All kinds of people, trivially and profoundly, have tried to pin down dance, to define what it is and is not, and some of them get quite feisty if you challenge their definitions. So let us relax a little and pay heed to what artists are actually doing. Manhattan (and the rest of the city and the country and the world) is awash in artistic performances that may derive from dance, may be billed as dance, but are just as easily described as a hybrid of dance and something else - or as something else entirely.
Looking back over the season since September, in my perambulations through the world of dance, I've encountered all kinds of hybrids. One of them, the Polish Teatr Dada von Bzdülöw at La MaMa, continues through this weekend.
(...) Most recently, last weekend, there were Teatr Dada von Bzdülöw's "Several Witty Observations (à la Gombrowicz)" and Claude Wampler's "Performance (Career Ender)" at the Kitchen.
(...)The Polish von Bzdülöw troupe bills itself as a theater and played at La MaMa, which is primarily devoted to experimental theater (as in its sobriquet E.T.C., meaning Experimental Theater Club) but has long been refreshingly loose about what it presents. "Several Witty Observations" is billed in a news release as dance-theater, and compared with most of the performances mentioned above, this was more unambiguously dance than any of them.
Maybe it was different back in Poland. I am not familiar with the writings of Witold Gombrowicz, the dissident playwright and novelist during the Communist years on whose diaries this piece is based. At the outset of the performance a man whispers in Polish, untranslated. Perhaps in Poland there are more such verbal interpolations, pushing the work toward a true blend of dance and theater. But even the Polish reviews refer to it as primarily dance.
As such it is interesting without being sharply distinctive. Leszek Bzdyl, dark-haired and handsome, is the choreographer and troupe leader. He is first seen in the lobby, lying on the floor and placing his head into a trash bin.

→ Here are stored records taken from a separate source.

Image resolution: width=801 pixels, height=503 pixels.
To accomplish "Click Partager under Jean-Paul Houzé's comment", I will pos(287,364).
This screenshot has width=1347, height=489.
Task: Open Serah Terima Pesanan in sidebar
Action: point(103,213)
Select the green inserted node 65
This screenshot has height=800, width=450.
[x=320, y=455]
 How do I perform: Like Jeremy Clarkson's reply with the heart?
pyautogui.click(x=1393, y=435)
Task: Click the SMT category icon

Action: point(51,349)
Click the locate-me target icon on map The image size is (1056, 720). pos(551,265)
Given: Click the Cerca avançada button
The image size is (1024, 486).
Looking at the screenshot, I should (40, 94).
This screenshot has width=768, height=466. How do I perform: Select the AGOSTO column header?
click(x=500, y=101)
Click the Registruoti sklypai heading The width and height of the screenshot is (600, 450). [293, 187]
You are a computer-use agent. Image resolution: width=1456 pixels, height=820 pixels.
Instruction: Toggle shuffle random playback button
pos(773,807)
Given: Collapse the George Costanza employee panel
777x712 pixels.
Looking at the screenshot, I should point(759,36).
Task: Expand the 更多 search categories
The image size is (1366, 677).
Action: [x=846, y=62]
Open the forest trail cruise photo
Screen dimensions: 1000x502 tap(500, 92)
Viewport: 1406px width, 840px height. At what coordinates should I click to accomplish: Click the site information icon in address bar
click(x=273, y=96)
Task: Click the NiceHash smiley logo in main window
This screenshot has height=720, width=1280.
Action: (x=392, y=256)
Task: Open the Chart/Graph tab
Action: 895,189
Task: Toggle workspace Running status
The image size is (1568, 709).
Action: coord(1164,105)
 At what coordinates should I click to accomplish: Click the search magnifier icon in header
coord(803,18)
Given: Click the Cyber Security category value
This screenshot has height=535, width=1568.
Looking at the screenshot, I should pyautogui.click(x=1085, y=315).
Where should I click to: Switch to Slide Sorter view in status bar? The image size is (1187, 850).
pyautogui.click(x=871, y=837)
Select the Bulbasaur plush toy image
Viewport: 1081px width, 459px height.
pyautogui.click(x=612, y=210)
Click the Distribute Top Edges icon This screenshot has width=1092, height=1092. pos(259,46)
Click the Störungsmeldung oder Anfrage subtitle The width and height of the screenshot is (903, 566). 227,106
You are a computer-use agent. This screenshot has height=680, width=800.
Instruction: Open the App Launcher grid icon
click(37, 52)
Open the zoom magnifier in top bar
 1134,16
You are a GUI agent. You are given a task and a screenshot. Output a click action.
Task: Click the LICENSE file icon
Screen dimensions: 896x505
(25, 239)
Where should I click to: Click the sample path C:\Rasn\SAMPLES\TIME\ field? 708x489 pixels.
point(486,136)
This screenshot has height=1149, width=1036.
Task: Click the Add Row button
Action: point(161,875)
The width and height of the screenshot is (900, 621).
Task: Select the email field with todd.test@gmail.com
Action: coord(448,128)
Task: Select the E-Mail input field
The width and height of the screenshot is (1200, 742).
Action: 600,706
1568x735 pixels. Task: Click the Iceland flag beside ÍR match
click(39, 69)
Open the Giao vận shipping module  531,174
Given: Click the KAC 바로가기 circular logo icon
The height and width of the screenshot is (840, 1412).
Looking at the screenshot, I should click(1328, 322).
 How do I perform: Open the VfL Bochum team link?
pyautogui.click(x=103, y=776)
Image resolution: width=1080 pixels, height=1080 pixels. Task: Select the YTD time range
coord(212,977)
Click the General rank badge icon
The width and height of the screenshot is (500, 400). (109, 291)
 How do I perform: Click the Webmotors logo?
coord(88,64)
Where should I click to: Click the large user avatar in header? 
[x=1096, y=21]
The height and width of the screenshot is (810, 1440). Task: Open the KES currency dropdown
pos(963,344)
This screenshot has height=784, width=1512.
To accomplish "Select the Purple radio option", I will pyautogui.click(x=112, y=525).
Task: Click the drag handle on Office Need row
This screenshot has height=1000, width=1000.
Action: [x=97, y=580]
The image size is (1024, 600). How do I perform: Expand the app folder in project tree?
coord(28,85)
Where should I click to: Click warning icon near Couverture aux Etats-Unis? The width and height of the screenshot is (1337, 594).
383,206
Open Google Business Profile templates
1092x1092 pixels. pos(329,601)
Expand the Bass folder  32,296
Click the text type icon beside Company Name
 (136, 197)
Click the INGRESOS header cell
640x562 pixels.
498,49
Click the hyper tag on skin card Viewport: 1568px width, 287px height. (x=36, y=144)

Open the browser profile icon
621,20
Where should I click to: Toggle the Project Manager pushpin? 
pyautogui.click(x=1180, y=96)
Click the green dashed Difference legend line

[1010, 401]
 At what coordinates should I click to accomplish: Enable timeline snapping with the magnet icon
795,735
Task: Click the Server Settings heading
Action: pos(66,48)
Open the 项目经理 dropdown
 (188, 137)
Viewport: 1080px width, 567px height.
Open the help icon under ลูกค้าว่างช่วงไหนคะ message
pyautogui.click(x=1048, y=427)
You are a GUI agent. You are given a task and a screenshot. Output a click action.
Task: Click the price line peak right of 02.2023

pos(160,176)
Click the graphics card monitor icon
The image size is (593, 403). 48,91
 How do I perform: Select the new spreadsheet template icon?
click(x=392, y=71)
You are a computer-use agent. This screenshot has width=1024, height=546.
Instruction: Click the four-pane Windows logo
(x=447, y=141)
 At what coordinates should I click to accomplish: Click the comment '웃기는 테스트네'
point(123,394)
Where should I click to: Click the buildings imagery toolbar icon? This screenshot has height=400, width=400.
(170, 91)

Onstage he is joined by Rafal Dziemidok, big and bald, and Katarzyna Chmielewska, who provides the female erotic element.
They interact with two large inflatable sculptures, one a large mattress, the other a large footstool or round sofa. There is atmospheric music by Mikolaj Trzaska and a foray into the audience to pass out enigmatic slips of paper. The dancing is purposeful, energetic, sometimes sexy and funny, but never quite convinces as dance or dance-theater. But maybe it means more for connoisseurs of Mr. Gombrowicz.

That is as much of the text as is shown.